SQL Server – VLDB with Large Quantity of Data File Imports

importsql serverssis

I am a little out of my league with this scenario and hope this community can help get me on the right direction.

I have recently been tasked with re-designing and implementing a database application where the company I work for processes a large quantity of text files (sizes ranging from a 100MB to 3GB). We currently process approximately 600 of these files per year. This data needs to be accessible after our initial processing.

The current implementation has each file being imported via Application bulk load or SSIS to a "temp" database as individual tables. I would like to keep this process in place as it gives a good entry point for when manual entry into processing is needed.

I am in the process of trying to create a new MS SQL Server installation and architecture, and am looking for advice/articles which would cover a similar scenario as to best practices (partitioning, filegroups, etc.).
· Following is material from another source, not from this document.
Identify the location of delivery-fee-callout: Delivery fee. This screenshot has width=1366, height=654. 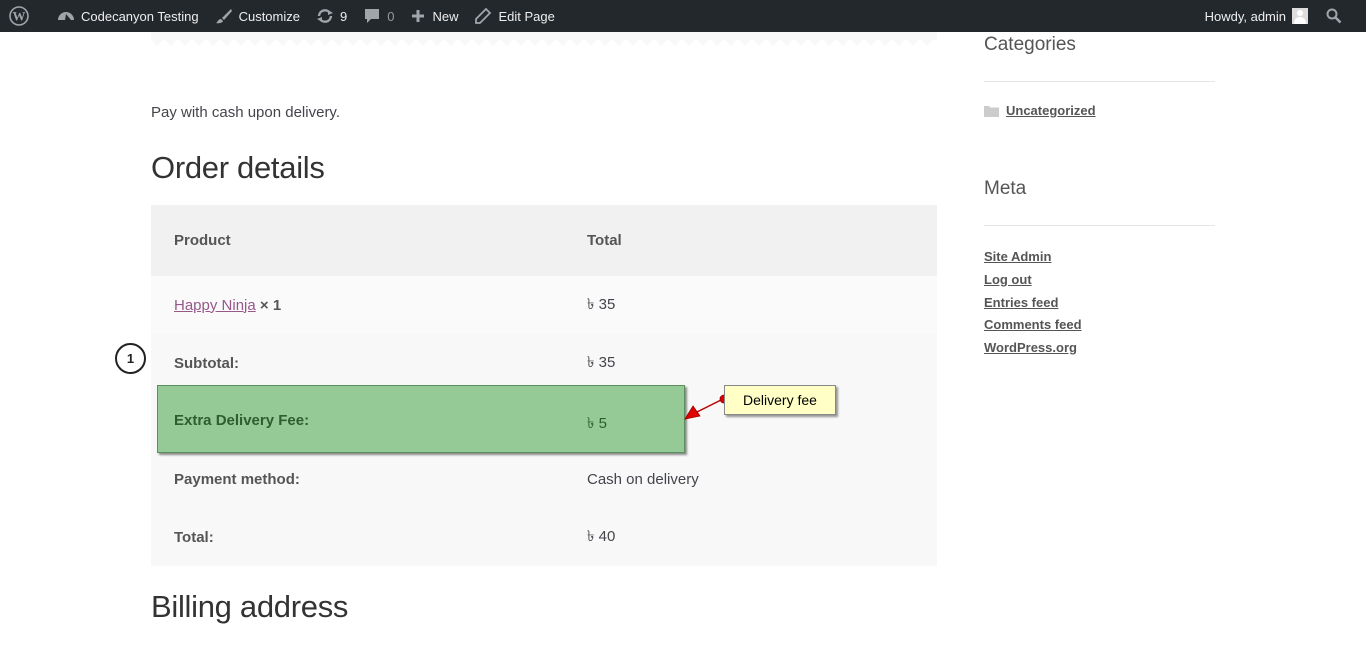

I have worked in databases for a few years, but not at this level.

So if you have any experience in this type of scenario or know of a good article or book you could point me to, I would be extremely grateful. I just need a nudge in the right direction. Thank you in advance.

Best Answer

Below are general recommendations and your milage may vary depending on you workload running and your IO subsystem, server hardware configuration, etc.

At SSIS level, you can look into below things to speed up data read and data load :

  • Fast Parse Option along with its limitations.
  • Use the SQL Server Native Client 10.x OLE DB provider for an In-Memory, high performance connection
  • Set the Packet Size to 32767
  • Select the OLE DB Destination Data Access mode “Table or View – fast load” option

Refer to Speeding Up SSIS Bulk Inserts into SQL Server for more details.

Now coming to SQL Server - optimizing data loading :

  • Use Trace Flag 610 : inserts into a table with indexes will generally be a minimally logged operation. Tables with clustered indexes support multiple bulk load stream inserting concurrently, as long as these streams contain non-overlapping data. If data overlap is detected, streams will block (but not deadlock).
  • Look for table partitioning (Partitioned Tables and Indexes in SQL Server 2005) especially sliding window technique.
  • Look for -E startup parameter as well.

Look for optimizing network configuration as well :

  • Use fast NIC and switches.
  • Have the latest certified drivers for your NIC.
  • Enable full duplex.
  • Enable support for Jumbo frames. Use TCP

  • Chimney Offload. Use Receive Side Scaling (RSS).

Also, you should monitor Wait Statistics on the server especially SOS_SCHEDULER_YIELD resulting in scheduler contention on Servers having multiple CPUs running concurrent Bulk load operations and competing for the same CPU Cycles.

Refer to this excellent whitepaper The Data Loading Performance Guide which have everything that I mentioned with diagrams and examples.

Also, to automate the sliding window technique - creating staging tables, loading data into it and then switching the partitions, you can fully automate it using SQL Server Partition Management -- it has command line option as well -- available at CodePlex.